----- Extrait du texte -----
Les Lettres françaises, décembre 2016, par Anaïs Heluin

La maladie de l’écrit

Après un roman, les Irréguliers, et une pièce de théâtre, Patrick Autréaux revient à ce qui l’a fait connaître : l’écriture autobiographique ancrée à son expérience de la maladie. Un cancer qui, à l’âge de 35 ans, fit entrer le psychanalyste d’urgence en littérature. Prolongement de Dans la vallée des larmes et de Se soigner, la Voix écrite retrace son abandon de la médecine au profit de l’écriture. Débarrassé du sentiment d’urgence qui motivait ses récits antérieurs, l’auteur se livre à une réflexion sur le lien entre ses deux pratiques successives. Des premiers échanges avec un éditeur qu’il prénomme Max – en fait Jean-Bertrand Pontalis, qui a publié le premier livre de Patrick Autréaux dans sa collection « L’un et l’autre » – à ses premiers pas dans l’écriture romanesque, il s’attache avec rigueur et délicatesse à tous les ponts qui relient les mots et la douleur. Sur les traces de Hölderlin, il interroge ainsi de manière très personnelle l’utilité des poètes en temps de souffrance et l’origine de leur vocation.

La sienne a quelque chose de mystique. Après une introduction consacrée à sa rencontre avec Max, Patrick Autréaux reconnaît son goût pour les Évangiles et les vies de saints. L’écriture, pour lui, est un impératif. Une réponse spontanée à un délitement. « Il avait suffi de constater que ce qui m’entourait pouvait s’écrouler, ma famille se décomposer sans que je puisse rien faire contre (…), et c’était sorti de mon corps : des phrases, des poèmes, des mots », écrit-il par exemple. La Voix écrite n’est pourtant pas une simple actualisation d’un genre littéraire quasiment disparu au XIXe siècle : le journal spirituel. Si on retrouve dans son texte l’oscillement entre effacement et affirmation du sujet propre aux hagiographies et aux autobiographies de mystiques, celui-ci sert une mise en abyme de l’acte d’écriture dans un Occident largement déchristianisé. Où le religieux sépare bien plus souvent qu’il n’unit.
-----
Exercices à faire
A: Traduisez en anglais cette phrase tirée de la critique de La Voix écrite : « Après une introduction consacrée à sa rencontre avec Max, Patrick Autréaux reconnaît son goût pour les Évangiles et les vies de saints. »
B: Poursuivez la critique de La Voix écrite après sa dernière phrase.
----- Matériel fourni -----
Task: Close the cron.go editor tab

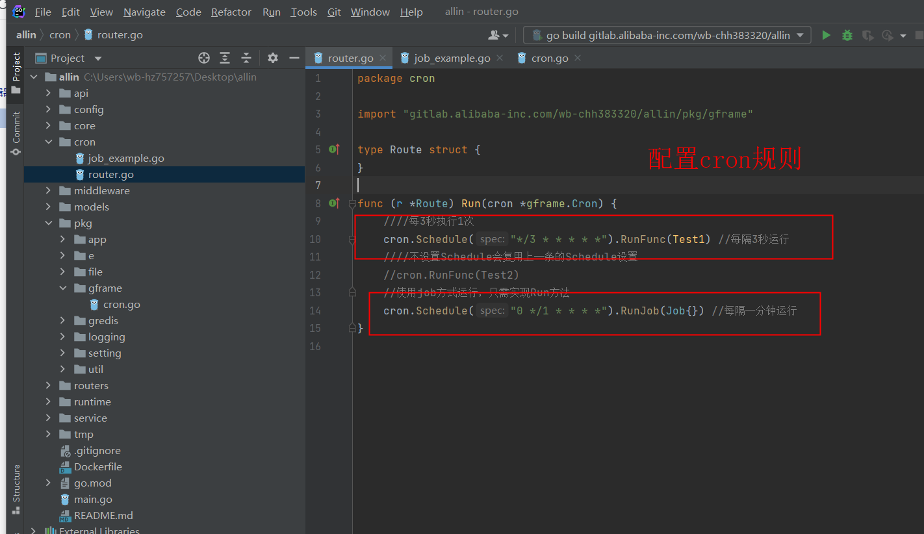Action: [x=578, y=58]
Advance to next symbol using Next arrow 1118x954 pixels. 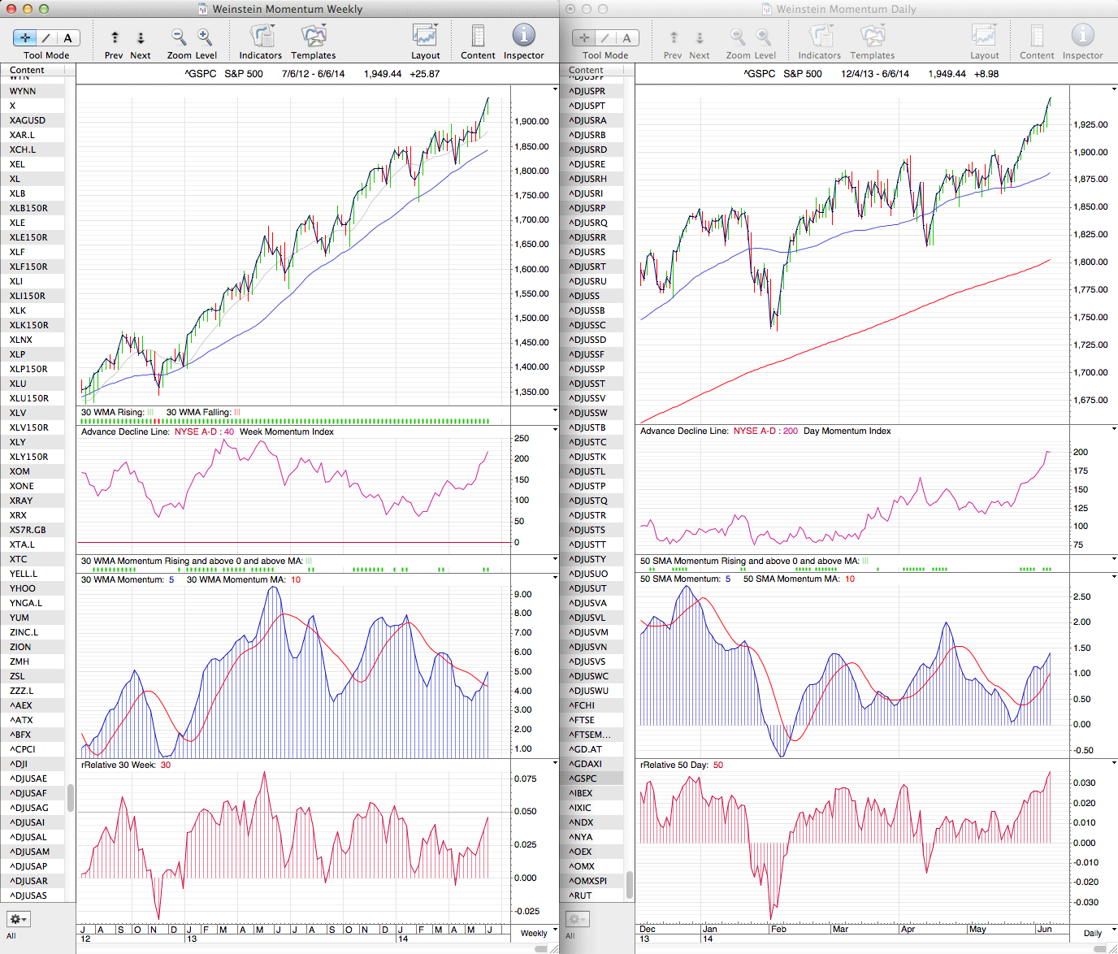[141, 37]
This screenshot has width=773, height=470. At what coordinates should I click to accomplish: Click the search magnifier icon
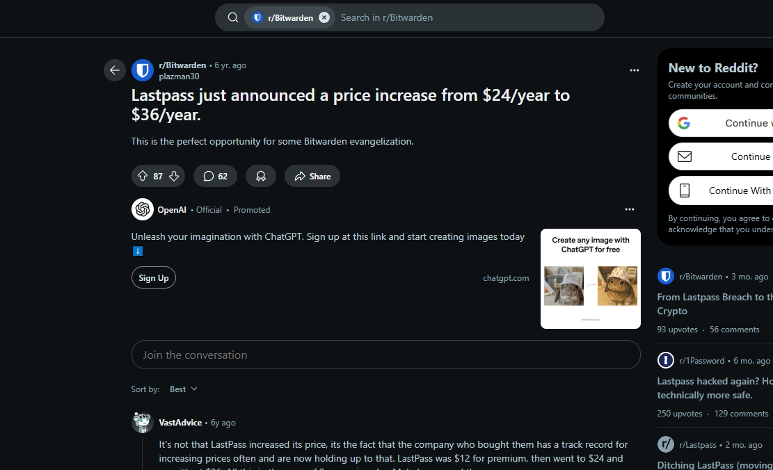[233, 17]
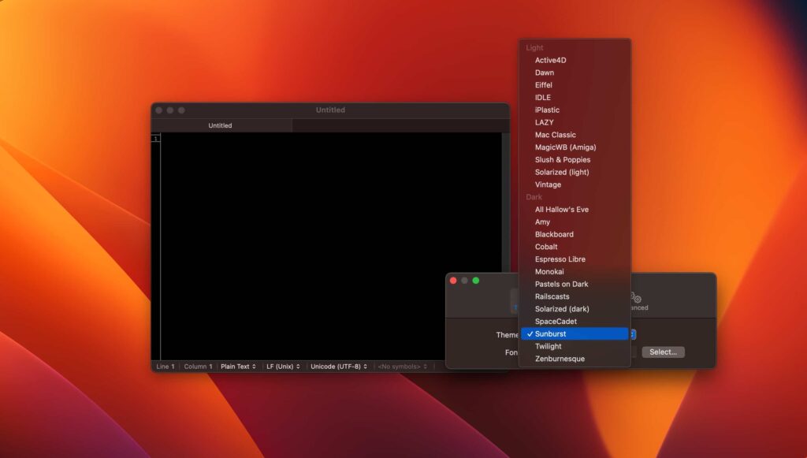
-----
Réponses par exercice
A: After an introduction devoted to his meeting with Max, Patrick Autréaux acknowledges his fondness for the Gospels and the lives of saints.

B:
Dans ce contexte, l’écriture peut-elle encore avoir une quelconque utilité ? Peut-elle soigner ou ne serait-ce qu’apaiser quelques maux ? La question traverse le récit, nourrie par des allers et retours constants entre le concret médical et l’abstrait littéraire. En collectant les souvenirs des différentes preuves des bienfaits de ses livres sur les lecteurs, Patrick Autréaux tente de délimiter les contours d’une littérature capable d’accompagner la maladie. Et surtout la solitude qui lui succède. L’acuité du psychanalyste préserve le récit de toute forme de narcissisme : Patrick Autréaux sonde son rapport à l’écrit sans arrogance ni fausse modestie. Comme un homme revenu de loin, qui jouit de la capacité de pouvoir simplement penser et soumettre à examen son existence d’avant la maladie.

Malgré son goût du référentiel et sa précision quasi clinique dans l’exposé de ses méandres littéraires, l’auteur déploie ainsi une écriture ludique et charnelle. Et ce malgré la mort de Max, qui condamne Patrick Autréaux à une nouvelle forme de solitude. Voire d’orphelinat. La Voix écrite est un livre de relève, contre l’abattement qui menace de toutes parts.